Transmission electron microscopy shows a 2.7-nanometer channel, sophisticated high-K dielectric, and other advanced features that researchers say make this the world's highest-performing MOSFET.
Not only did the III-V MOSFETs deliver higher performance than similar sized silicon transistors, but they also consumed less power. According to Rodwell, they will eventually overtake silicon FinFET transistors in speed and power consumption.
Even though the researchers have not measured switching speed yet, they estimate that, for RF/wireless applications, the III-V MOSFETs will run 30-60% faster than silicon RF. And since electron mobility is 2.5 to 3 times faster in InAs than Si, digital clock speeds are estimated to be significantly higher than Si.
For now, the "highest-performance" claim is based on the on-current (0.5 milliamps per micron width) and off-current (100 nano amps) of UCSB's III-V MOSFETs when produced in similar sizes and gate lengths (25 nm) and when operating at similar voltages (0.5 V) to Si.

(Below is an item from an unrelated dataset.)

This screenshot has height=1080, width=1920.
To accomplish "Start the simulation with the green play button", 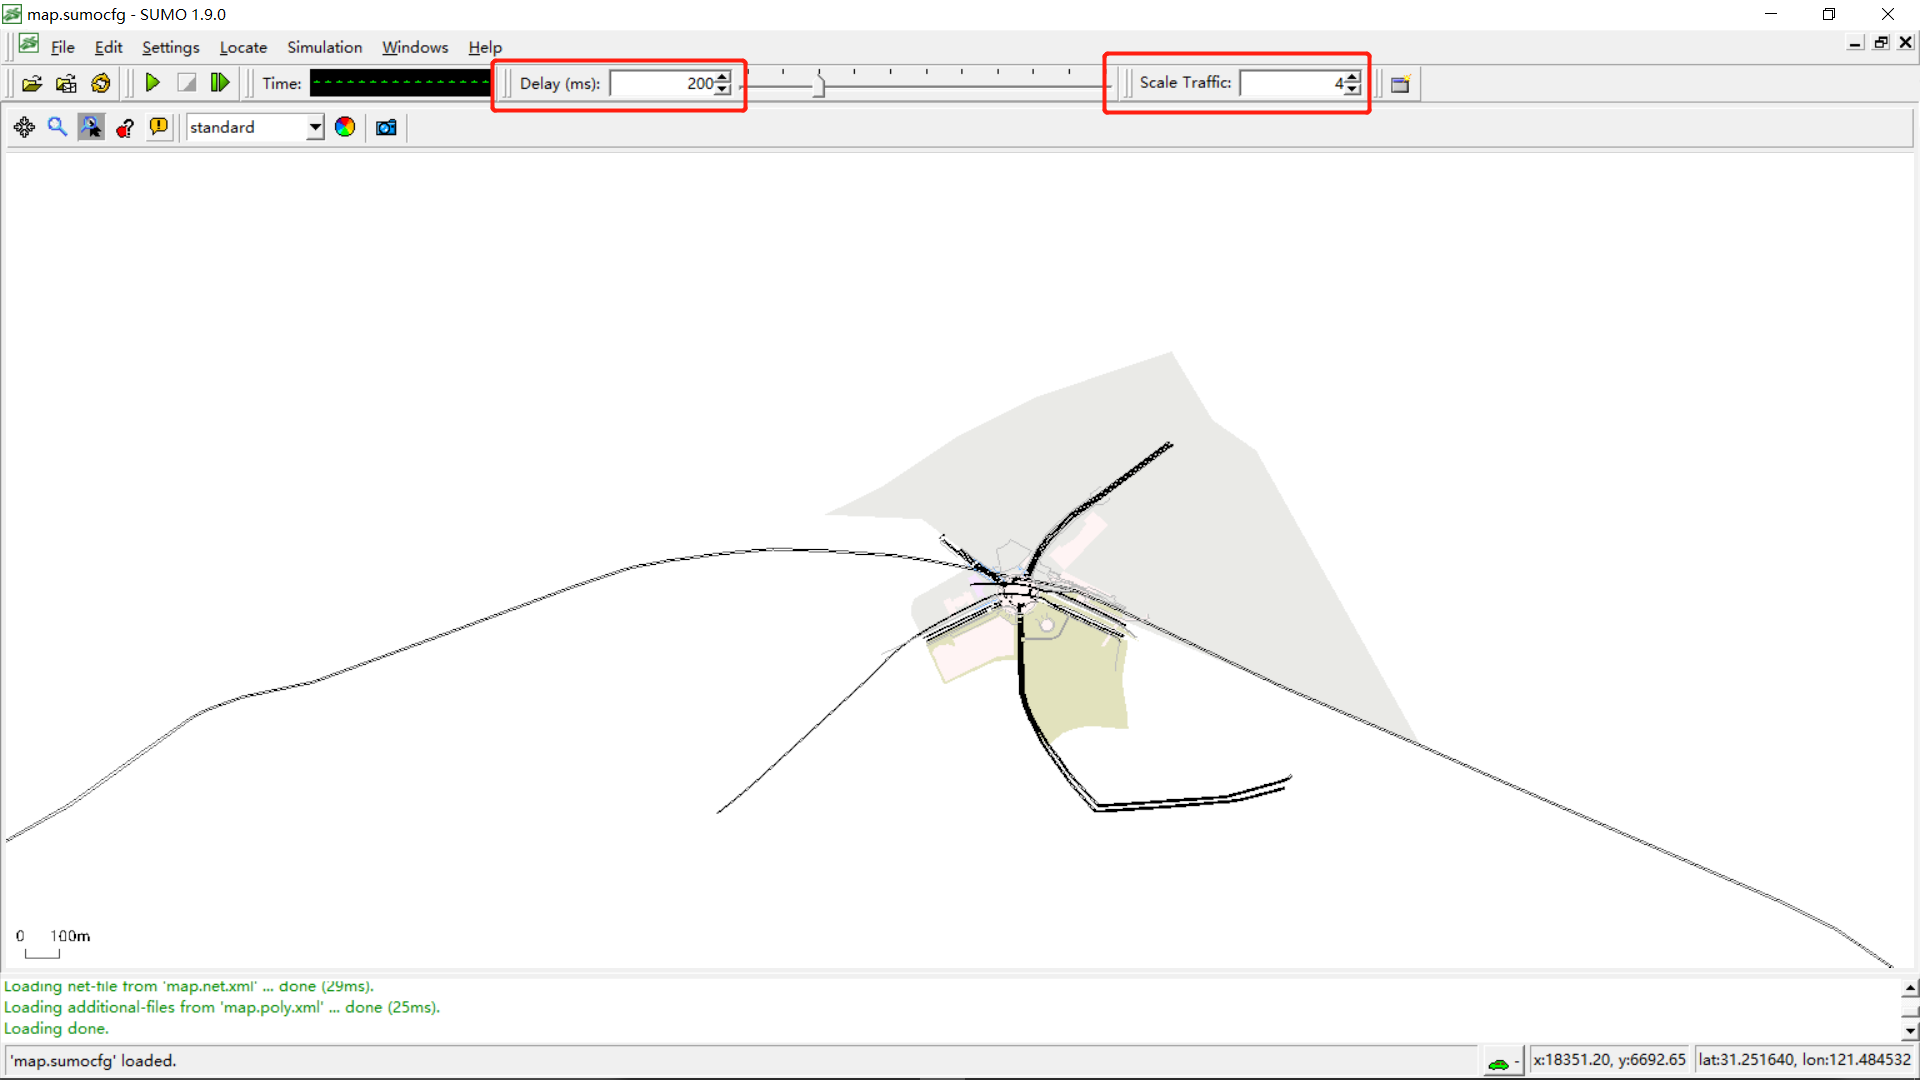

And Rodwell said future versions of the III-V MOSFET will significantly outperform silicon FinFETs of equal size.
Detailed layered architecture of the metal gate III-V MOSFET that researchers say outperforms silicon MOSFETs.
The tricks Rodwell's group used were based on fabricating the InAs semiconductor channels just 2.5 nm (17 atoms) thick. Doctoral candidate Cheng-Ying Huang accomplished that feat together with professor Arthur Gossard.
Doctoral candidate Varista Chobpattana, working with professor Susanne Stemmer, built sophisticated high-k gate dielectrics -- stacks of nickel-aluminum (NiAl) metal gates on layered stacks of alumina (Al2O3 on InAa) and zirconia (ZrO2) with very high capacitance density, thus enabling the high turned-on currents.
The final touches were applied in Rodwell's lab by doctoral candidate Sanghoon Lee, who designed the MOSFET adding a vertical spacer layer to cut current leakage by smoothly distributing the electric field so as to avoid band-to-band tunneling. The researchers say this produces off-currents that rival state-of-the-art silicon MOSFETs.
— R. Colin Johnson, Advanced Technology Editor, EE Times